Since time immemorial, there is a societal stigma surrounding a child who is not born to legally wedded/married parents. The illegitimate children never enjoyed equal status along with the legitimate children. The society and law always discriminated the illegitimate children in many ways. Law has not given the illegitimate children the same legal rights as the legitimate ones are made. Under almost all the personal laws the right to inheritance of the legitimate children and the illegitimate children are not the similar. 

English and colonial America also had laws regulating sexual activity between individuals. If two people had sexual relation without being married, then they had committed the crime of fornication. In England, churches took in a illegitimate child as the probable outcome for any case of fornication or adultery. Acts of 1575 and 1609 declared that the mother of any illegitimate child would face corporal punishment or be stationed in an English House of Correction. Under English common law, the burden of taking guardianship of any illegitimate child frequently fell on a church or the community.

The Bible in Basic English:

One whose father and mother are not married may not come into the meeting of the Lord’s people, or any of his family to the tenth generation.

New American Standard Bible:

No one of illegitimate birth shall enter the assembly of the LORD; none of his descendants, even to the tenth generation, shall enter the assembly of the LORD.

King James Version:

A bastard shall not enter into the congregation of the LORD; even to his tenth generation shall he not enter into the congregation of the LORD.

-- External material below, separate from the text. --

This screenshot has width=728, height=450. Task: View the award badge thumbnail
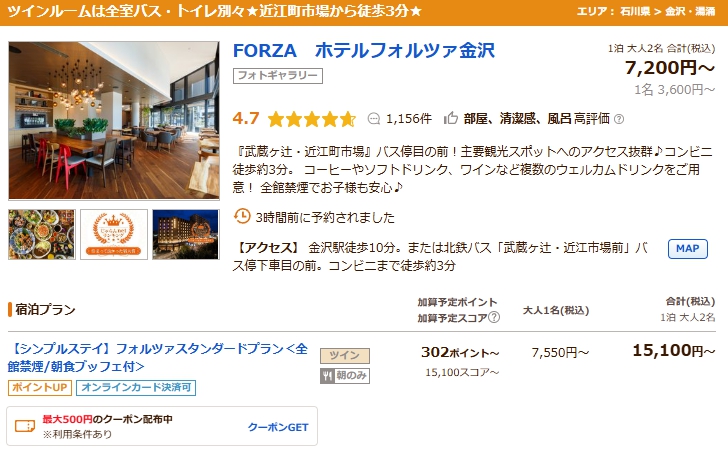tap(113, 234)
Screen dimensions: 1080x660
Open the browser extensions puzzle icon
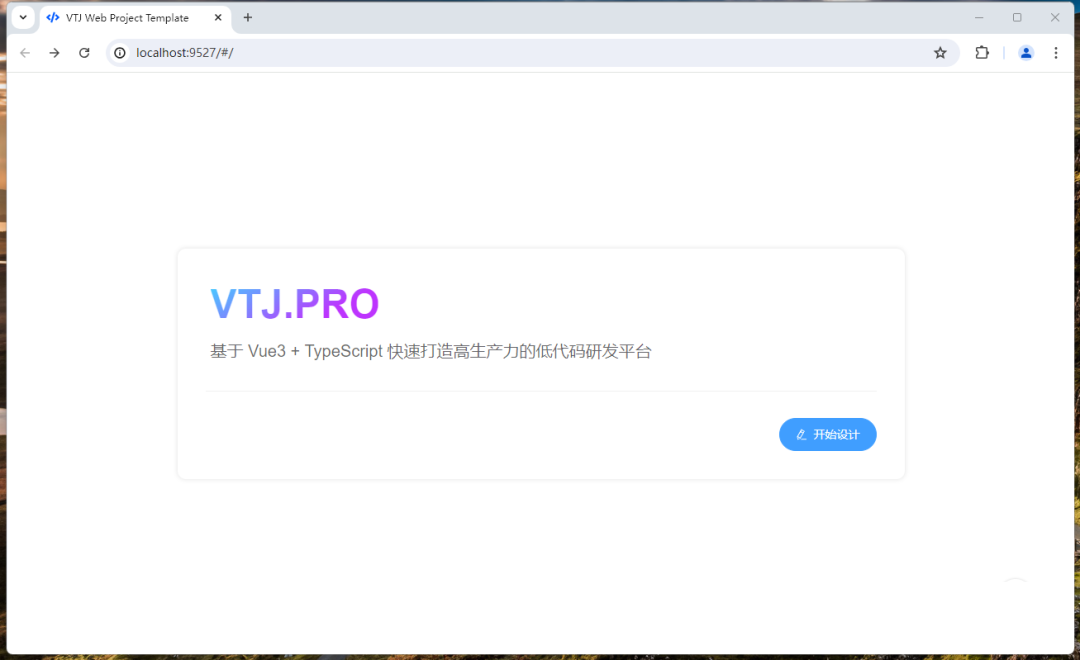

The strict version of Hindu texts leads to a conclusion that a child should have been conceived after marriage to be considered as legitimate. Under the ordinary law, a child for being treated as legitimate must be born in lawful matrimony.

The Quran is really clear on this subject that good or bad deeds are not transferrable, as mentioned in: Surah 35:18

And no bearer of burdens will bear the burden of another. And if a heavily laden soul calls [another] to [carry some of] its load, nothing of it will be carried, even if he should be a close relative….

Surah 6:164

And every soul earns not [blame] except against itself, and no bearer of burdens will bear the burden of another…

A shocking news story was published in April this year in The News by Fakhar Durrani, according to newspaper a new-born child was found at the door step of a mosque in Karachi, people who found the baby handed him over to the prayer leader. The prayer leader decried and assumed that this is an illegitimate baby therefore he should be stoned. Resultantly the baby was stoned to death.

In another incident, an anonymous person called a welfare organisation in Karachi and informed about a dead body dumped in garbage. Upon their arrival, they found a dead body of a four days old girl whose throat was slit with a keen knife.

Although the Holy Scriptures are quite clear and child abandonment and infanticide both are criminal offenses and punishable crimes in Pakistan, however according to the report from January 2017 to April 2018, two of the largest Welfare organisations have found 345 such new born babies dumped in garbage in Karachi only and 99 percent of them were young women. As many as 165 dead girls have been buried in the first four months of this year by both the organisations alone in Karachi. Illegitimacy is the major reason of child abandonment but unfortunately very little work has been done on this issue because of the sensitivity of the issue.

In the past the term bastard was the standard term in both legal and non-legal use for an illegitimate child. Today, it holds little importance as a legal term and is retained in this older sense only as a term of abuse.

The importance of legitimacy has decreased considerably in Western countries with the increasing economic independence of women, the sexual revolution of the 1960s and 1970s, the fall of totalitarian regimes, and declining influence of Christian churches on family life. Births outside marriage represent the majority in many nations in Western Europe.

There is a need to be more tolerant towards the illegitimate children and the laws should also be amended in such a way that they have the best interest of all the people at heart. Don’t make children the victims for what their parents do.

There are no illegitimate children – only illegitimate parents.